> [Task directions]:
Once you find the line with "Screen dimensions: 1024x667" in the listing below, please repeat it and every later line exactly, through the last one, without pictures.

> [Information supplied]:
----

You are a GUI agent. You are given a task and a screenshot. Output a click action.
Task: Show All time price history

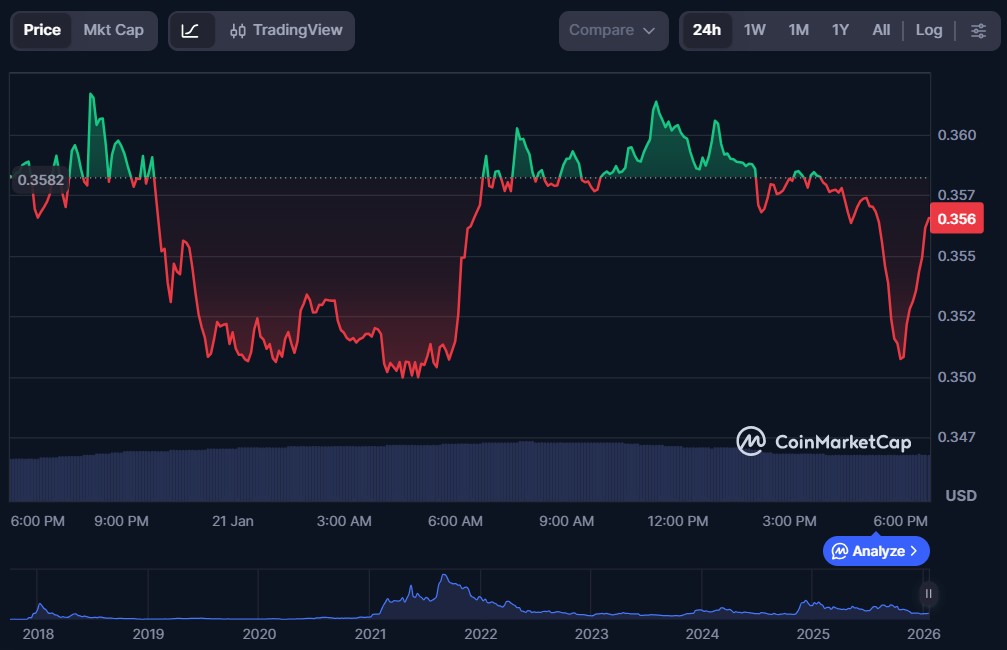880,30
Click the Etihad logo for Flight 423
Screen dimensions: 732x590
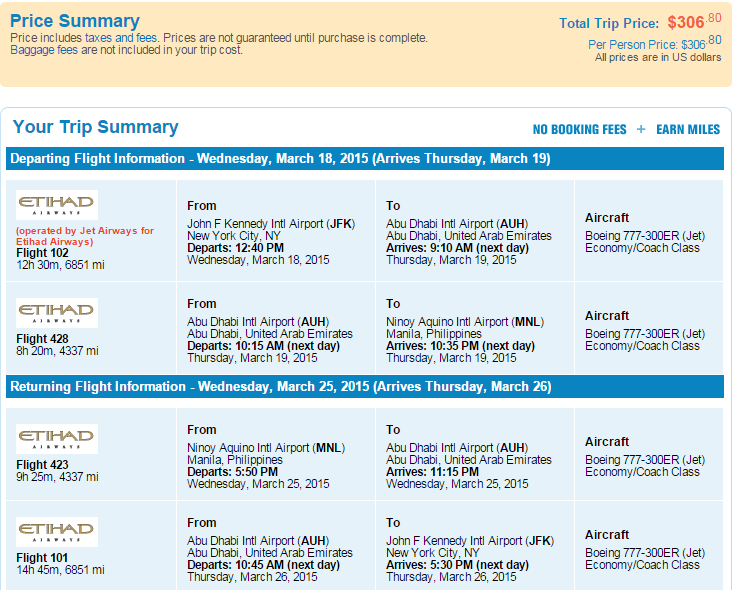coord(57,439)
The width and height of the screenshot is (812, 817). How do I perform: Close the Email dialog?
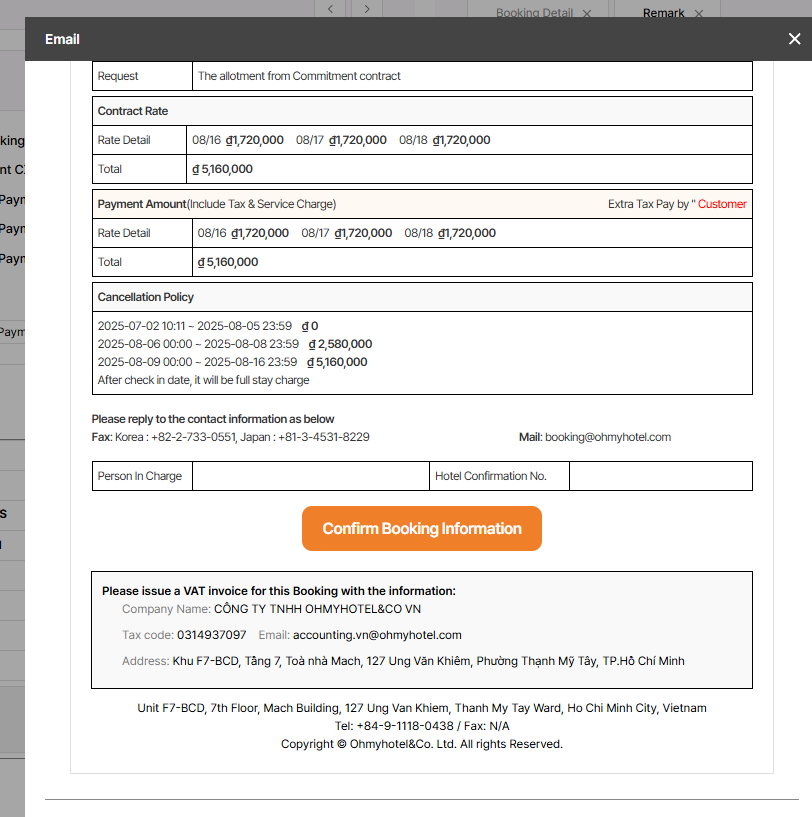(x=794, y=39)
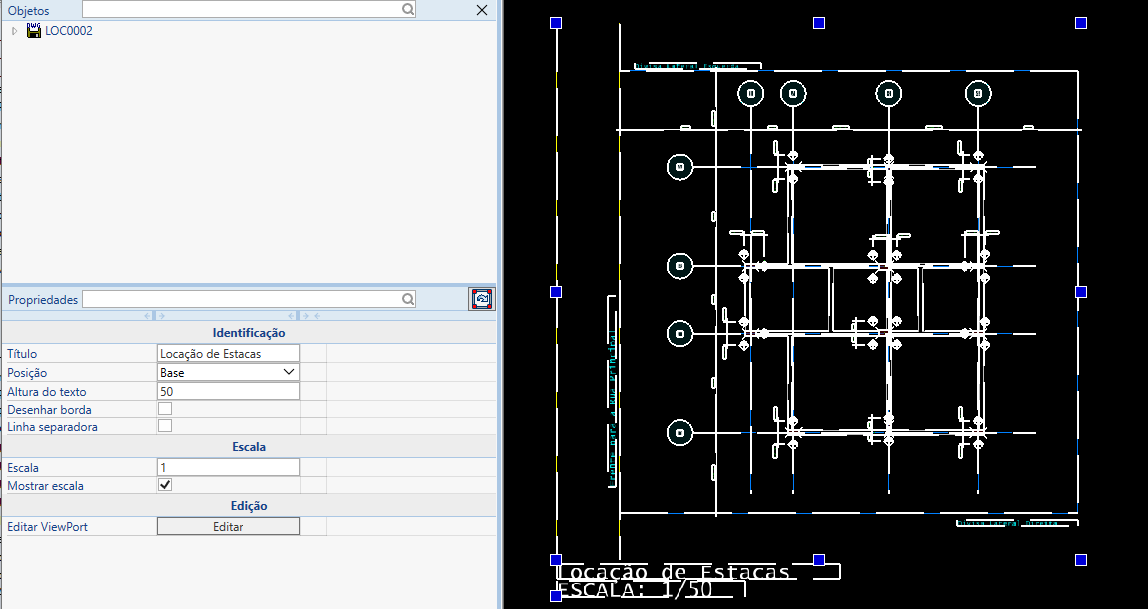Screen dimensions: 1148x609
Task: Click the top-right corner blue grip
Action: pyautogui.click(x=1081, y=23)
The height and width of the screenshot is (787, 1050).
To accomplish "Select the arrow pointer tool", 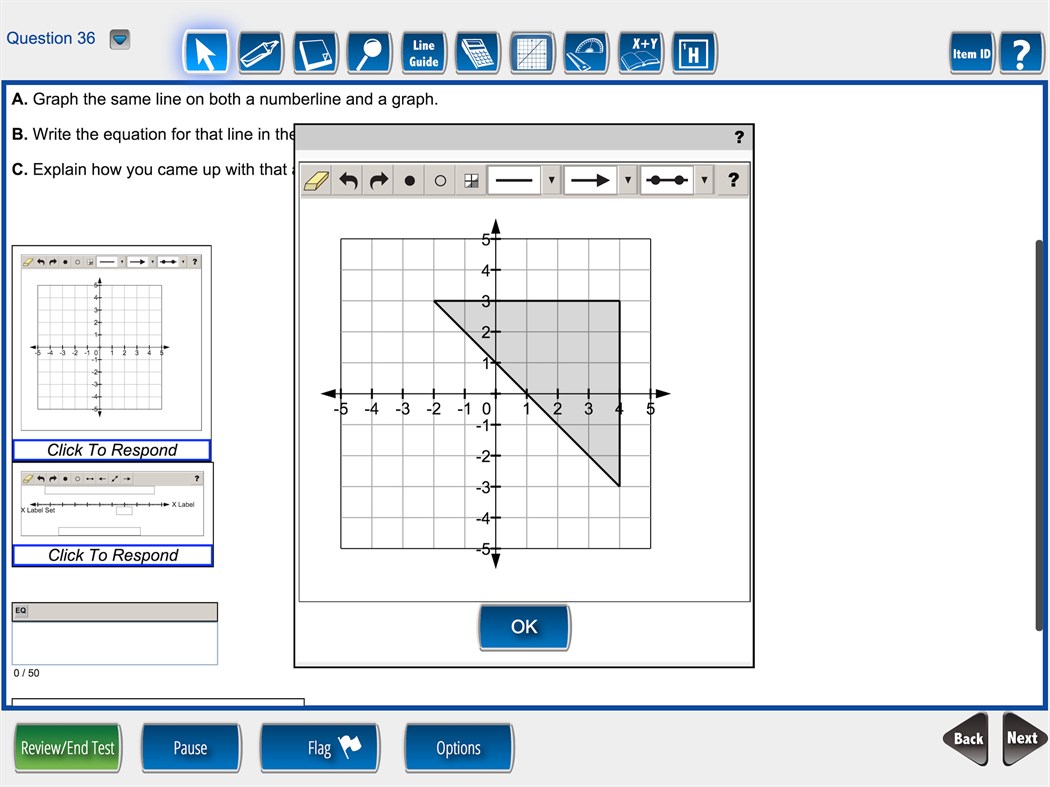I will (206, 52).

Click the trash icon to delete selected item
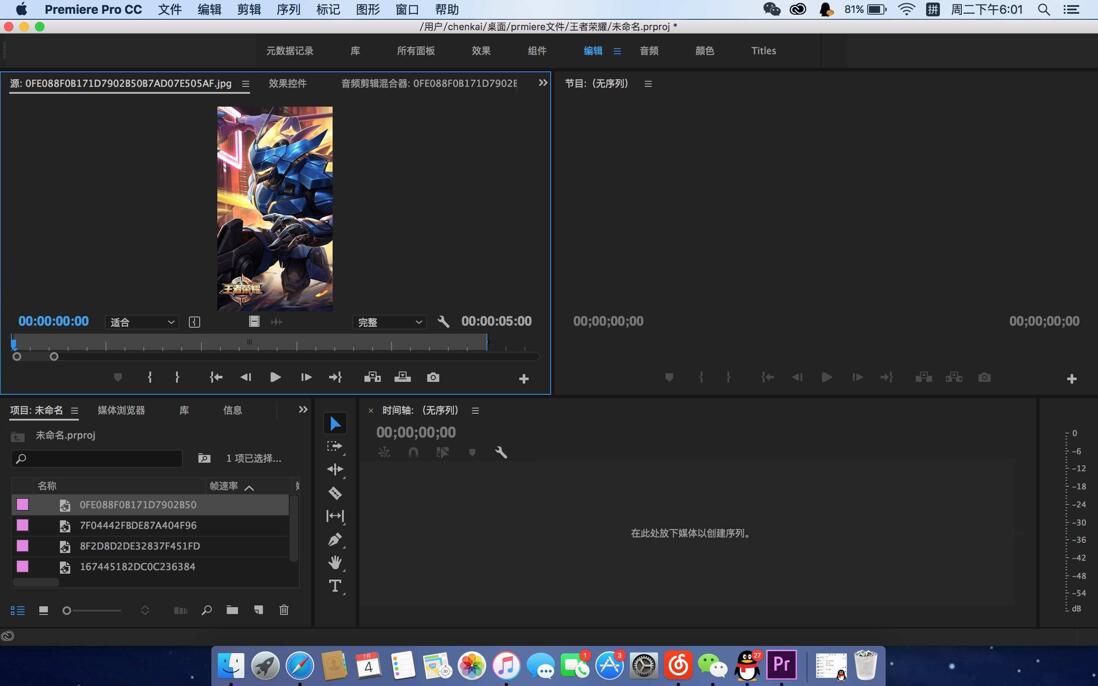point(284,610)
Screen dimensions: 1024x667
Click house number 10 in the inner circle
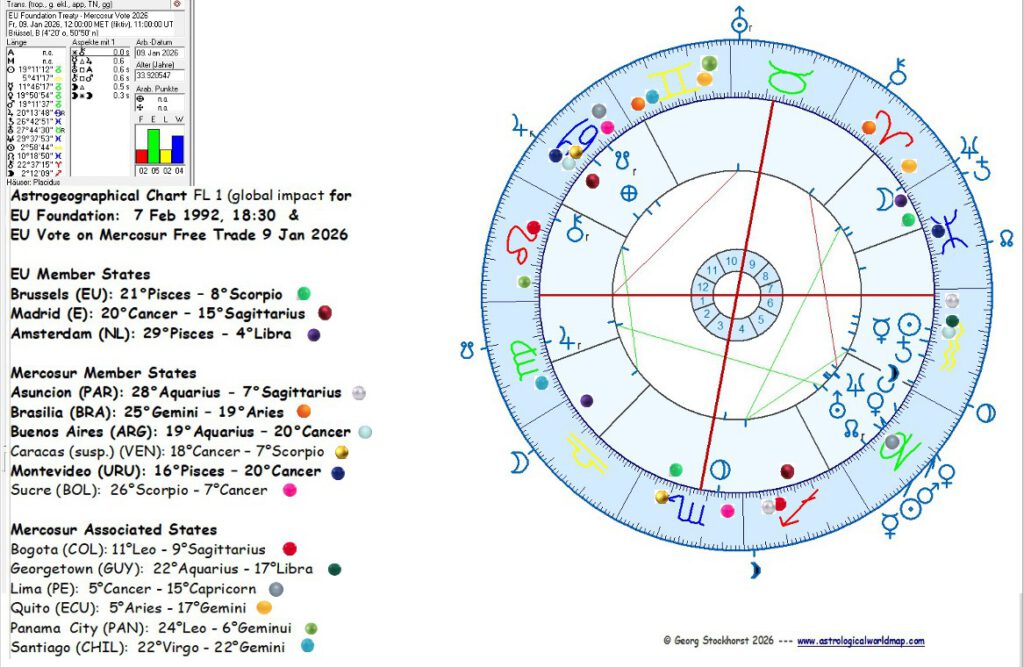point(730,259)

----

> [Answer to the exercise]:
Screen dimensions: 1024x667
Click house number 10 in the inner circle
point(730,259)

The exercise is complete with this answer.